18 KiB
Automate YP.com Directory Scraping to Google Sheets using BrowserAct
Automate YP.com Directory Scraping to Google Sheets using BrowserAct
1. Workflow Overview
This workflow automates the process of scraping local business directory data from YP.com (Yellow Pages) using BrowserAct, then processes and saves the extracted leads directly into a Google Sheet. It is designed primarily for lead generation use cases where users want to gather business contact information by category and location and maintain an up-to-date spreadsheet.
The workflow logically divides into three main blocks:
- 1.1 Trigger & Scraping Initiation: Starts the workflow manually and launches a BrowserAct scraping task with specified inputs (business category and location).
- 1.2 Scraping Completion & Data Parsing: Waits for the scraping task to finish, retrieves the scraped raw data, and parses the JSON string output into individual structured items.
- 1.3 Data Storage: Appends or updates rows in a Google Sheet with the parsed business leads, ensuring no duplicate entries by matching on company name.
Supporting these blocks are informational sticky notes that provide user guidance, instructions, and help resources.
2. Block-by-Block Analysis
2.1 Trigger & Scraping Initiation
Overview:
This block initiates the workflow manually and triggers the BrowserAct scraping task using predefined search parameters (business category and city). It sends these inputs to a BrowserAct workflow that performs the actual web scraping on YP.com.
Nodes Involved:
- When clicking ‘Execute workflow’ (Manual Trigger)
- Run a workflow task (BrowserAct)
Node Details:
-
When clicking ‘Execute workflow’
- Type: Manual Trigger node
- Role: Starts the workflow execution manually. No parameters needed.
- Input: None (trigger)
- Output: Triggers the next node to start the scraping task
- Edge Cases: None significant; user must trigger workflow manually or replace with scheduled trigger.
-
Run a workflow task
- Type: BrowserAct Workflows node
- Role: Initiates a BrowserAct scraping workflow with input parameters specifying what to scrape.
- Configuration:
workflowIdset to the BrowserAct workflow ID for the YP.com scraper.- Input parameters:
business_category= "dentists"city_location= "Brooklyn"
saveBrowserData= false (browser data not saved after task)
- Credentials: Uses BrowserAct API credentials.
- Input: Trigger from manual start node
- Output: Passes task ID to the next node for monitoring scraping status
- Edge Cases:
- Invalid workflow ID or API credentials may cause authentication errors.
- Incorrect or missing input parameters may cause scraping to fail or return no results.
- Version Requirements: BrowserAct node version 1 used.

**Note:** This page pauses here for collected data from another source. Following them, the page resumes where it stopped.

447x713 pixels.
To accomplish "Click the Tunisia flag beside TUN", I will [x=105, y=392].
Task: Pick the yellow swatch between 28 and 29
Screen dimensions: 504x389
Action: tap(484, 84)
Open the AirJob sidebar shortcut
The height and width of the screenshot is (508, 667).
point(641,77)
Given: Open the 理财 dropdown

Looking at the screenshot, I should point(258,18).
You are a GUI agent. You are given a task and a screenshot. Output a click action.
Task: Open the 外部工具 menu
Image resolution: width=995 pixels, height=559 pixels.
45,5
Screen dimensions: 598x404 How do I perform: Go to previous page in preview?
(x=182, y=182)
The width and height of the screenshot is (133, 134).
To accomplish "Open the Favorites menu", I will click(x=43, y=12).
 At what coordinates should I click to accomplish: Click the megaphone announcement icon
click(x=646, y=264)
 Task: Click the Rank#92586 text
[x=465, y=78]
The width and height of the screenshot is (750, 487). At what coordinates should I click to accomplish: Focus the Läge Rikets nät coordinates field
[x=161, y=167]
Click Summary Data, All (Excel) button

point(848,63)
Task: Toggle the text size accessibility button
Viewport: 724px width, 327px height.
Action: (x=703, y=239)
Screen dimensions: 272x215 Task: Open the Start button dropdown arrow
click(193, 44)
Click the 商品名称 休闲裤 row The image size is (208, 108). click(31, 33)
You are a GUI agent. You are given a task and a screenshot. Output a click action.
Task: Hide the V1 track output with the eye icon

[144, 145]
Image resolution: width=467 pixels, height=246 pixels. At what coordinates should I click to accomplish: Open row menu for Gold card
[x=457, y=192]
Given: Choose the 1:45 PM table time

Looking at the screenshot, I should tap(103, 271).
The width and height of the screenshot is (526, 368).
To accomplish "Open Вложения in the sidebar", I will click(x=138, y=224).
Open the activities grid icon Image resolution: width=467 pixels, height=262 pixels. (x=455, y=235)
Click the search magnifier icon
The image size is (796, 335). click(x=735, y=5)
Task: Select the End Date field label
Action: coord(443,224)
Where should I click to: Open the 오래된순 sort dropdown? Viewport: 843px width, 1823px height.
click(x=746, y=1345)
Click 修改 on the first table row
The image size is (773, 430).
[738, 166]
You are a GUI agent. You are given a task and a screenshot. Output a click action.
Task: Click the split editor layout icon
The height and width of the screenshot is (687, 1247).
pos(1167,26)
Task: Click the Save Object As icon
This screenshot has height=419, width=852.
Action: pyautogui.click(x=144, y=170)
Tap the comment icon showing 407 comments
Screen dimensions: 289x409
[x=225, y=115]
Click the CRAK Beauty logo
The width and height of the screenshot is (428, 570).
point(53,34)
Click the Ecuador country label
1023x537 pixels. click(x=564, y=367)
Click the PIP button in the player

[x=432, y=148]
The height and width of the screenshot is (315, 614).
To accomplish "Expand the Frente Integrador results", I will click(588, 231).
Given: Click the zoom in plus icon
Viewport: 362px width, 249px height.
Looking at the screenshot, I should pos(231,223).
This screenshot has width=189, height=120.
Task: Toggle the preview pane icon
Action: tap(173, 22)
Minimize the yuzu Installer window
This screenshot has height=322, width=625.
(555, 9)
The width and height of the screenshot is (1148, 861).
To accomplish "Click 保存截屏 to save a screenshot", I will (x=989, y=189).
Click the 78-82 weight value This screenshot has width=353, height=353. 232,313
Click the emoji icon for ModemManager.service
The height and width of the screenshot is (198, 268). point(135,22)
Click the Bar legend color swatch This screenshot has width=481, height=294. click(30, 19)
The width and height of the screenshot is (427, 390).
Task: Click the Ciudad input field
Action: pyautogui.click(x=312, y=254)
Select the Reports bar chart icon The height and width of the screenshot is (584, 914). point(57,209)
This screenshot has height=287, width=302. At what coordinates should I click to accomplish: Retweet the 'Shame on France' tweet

2.2 Scraping Completion & Data Parsing
Overview:
This block monitors the scraping task until completion, retrieves the raw data output, then parses the JSON string into individual business lead items for downstream processing.
Nodes Involved:
- Get details of a workflow task (BrowserAct)
- Code in JavaScript
Node Details:
-
Get details of a workflow task
- Type: BrowserAct Workflows node
- Role: Polls the BrowserAct API to check the scraping task status, waiting until it completes or a max wait time is reached.
- Configuration:
taskIddynamically set from previous node output (={{ $json.id }})- Operation:
getTask maxWaitTime: 600 seconds (10 minutes)waitForFinish: true (poll until complete)pollingInterval: 20 seconds
- Credentials: BrowserAct API credentials
- Input: Task ID from Run a workflow task node
- Output: Scraping result JSON string in
output.string - Edge Cases:
- Timeout if task exceeds 10 minutes.
- Task failure or cancellation may cause missing or incomplete data.
- API errors or rate limits can cause polling failure.
-
Code in JavaScript
- Type: Code node (JavaScript)
- Role: Parses the raw JSON string from scraping output into separate n8n items for each business lead.
- Configuration:
- Reads JSON string from
input.first().json.output.string. - Validates string exists; throws error if missing.
- Tries to parse JSON string; throws error on malformed JSON.
- Checks parsed data is an array; throws error if not.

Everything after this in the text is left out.